With his third album, Armed Forces, Elvis Costello continues to chart new directions for rock beyond the swamps of disco and the scabrous implosions of punk. His work — a well-balanced mix of personal obsessions, near-paranoic politics and complete mastery of the perceived pop tradition — is unparalleled in its invention and importance.
Armed Forces is an advance for Costello, both lyrically and musically, an advance which explodes the categories of punk and New Waver he's been squeezed into. If his two previous records, My Aim Is True and This Year's Model were quickly done, almost tossed off, Armed Forces is the sculpted product of more than a month in the studio. On both earlier records his backing (first by the near anonymous Clover, next by his current hand, The Attractions) was raw, untutored and angular, owing much to the garage-band tradition of Question Mark & the Mysterians and the Electric Prunes. Armed Forces is different. For all his nonchalant parodies of the mode (cf. Pure Pop for Now People), producer Nick Lowe is a devoted practitioner of the pop-song. Each song is meticulously crafted and layered: the songs come to deliberate, clever conclusions rather than jangling halts or simple fades as on the preceding albums. There's lots more synthesizer, interesting percussion and inventive vocal arrangements. In fact, in its melodic and harmonic complexity, Armed Forces is the closest current approximation to the pop gems at which the Beatles once excelled. It's no surprise, then, that allusions to the Beatles should crop up all over the record: the ending to "Party Girl" that comes straight from Abbey Road, say, or the "Penny Lane"-ish synthesizers that close "Green Shirt," or the echoes of "Nowhere Man" on "Busy Bodies." It's not simply irony that accounts for the album's ending with a moving cover of Lowe's "Peace, Love And Understanding."
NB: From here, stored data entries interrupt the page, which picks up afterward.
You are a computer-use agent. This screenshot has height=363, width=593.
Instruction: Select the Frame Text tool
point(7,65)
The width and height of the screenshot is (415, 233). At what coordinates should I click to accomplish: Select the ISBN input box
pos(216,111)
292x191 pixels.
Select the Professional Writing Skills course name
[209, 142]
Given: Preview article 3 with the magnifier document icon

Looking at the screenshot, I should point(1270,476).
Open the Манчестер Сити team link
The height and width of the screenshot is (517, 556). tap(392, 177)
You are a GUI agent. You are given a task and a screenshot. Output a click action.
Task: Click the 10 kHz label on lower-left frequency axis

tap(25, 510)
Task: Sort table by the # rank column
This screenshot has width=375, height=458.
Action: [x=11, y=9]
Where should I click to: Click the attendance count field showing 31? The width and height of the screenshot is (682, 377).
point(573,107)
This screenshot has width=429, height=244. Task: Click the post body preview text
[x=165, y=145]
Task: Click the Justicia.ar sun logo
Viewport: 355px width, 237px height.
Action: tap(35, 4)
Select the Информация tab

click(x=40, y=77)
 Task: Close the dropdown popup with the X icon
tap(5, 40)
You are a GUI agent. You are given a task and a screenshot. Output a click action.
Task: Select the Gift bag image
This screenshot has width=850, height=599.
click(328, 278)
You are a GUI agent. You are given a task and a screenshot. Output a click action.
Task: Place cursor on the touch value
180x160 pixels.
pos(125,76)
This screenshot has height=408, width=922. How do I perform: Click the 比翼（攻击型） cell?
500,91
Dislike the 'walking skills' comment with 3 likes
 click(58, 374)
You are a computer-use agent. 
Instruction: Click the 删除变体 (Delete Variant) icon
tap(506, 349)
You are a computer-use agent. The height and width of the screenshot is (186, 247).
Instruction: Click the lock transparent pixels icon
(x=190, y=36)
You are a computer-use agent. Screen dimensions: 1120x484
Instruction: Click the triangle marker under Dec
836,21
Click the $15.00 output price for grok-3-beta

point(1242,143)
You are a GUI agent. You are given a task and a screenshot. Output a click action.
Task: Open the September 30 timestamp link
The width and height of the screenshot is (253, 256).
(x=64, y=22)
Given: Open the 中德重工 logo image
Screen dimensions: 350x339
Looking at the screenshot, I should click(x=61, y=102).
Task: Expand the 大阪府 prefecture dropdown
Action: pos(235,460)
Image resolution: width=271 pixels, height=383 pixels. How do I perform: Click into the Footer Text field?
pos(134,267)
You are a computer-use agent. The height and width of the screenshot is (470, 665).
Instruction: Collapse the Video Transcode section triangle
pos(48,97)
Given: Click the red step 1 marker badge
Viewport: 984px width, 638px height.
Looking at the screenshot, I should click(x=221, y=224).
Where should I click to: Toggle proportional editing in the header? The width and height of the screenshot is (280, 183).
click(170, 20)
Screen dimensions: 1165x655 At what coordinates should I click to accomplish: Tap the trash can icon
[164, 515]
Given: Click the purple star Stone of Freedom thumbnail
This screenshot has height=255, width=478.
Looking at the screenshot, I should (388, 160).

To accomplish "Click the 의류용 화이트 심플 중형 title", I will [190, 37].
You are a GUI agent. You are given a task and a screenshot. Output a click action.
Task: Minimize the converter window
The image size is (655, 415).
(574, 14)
If Armed Forces' dense sound crammed with pop touches has little to do with punk, Costello's lyrics in their wit and subtlety are also strangers to punk's angry nihilism. Not that Costello's own well-publicized anger and vengefulness have been stilled. It's just that the targets have gotten bigger and the solipsism of his earlier songs has opened up into a political context, albeit a scary, bleak one. That's obvious on songs like "Goon Squad" ("They'll never make a lampshade out of me." he sings) and "Oliver's Army." But it's also underneath songs like "Two Little Hitlers" and "Green Shirt," songs that initially seem to focus on two people but also refer metaphorically and otherwise to institutional settings. Costello's suggested title for this record was Emotional Fascism which is why a lover in "Chemistry Class" can sing a refrain about Final Solutions. Dark, brooding and honest. Armed Forces is a triumph.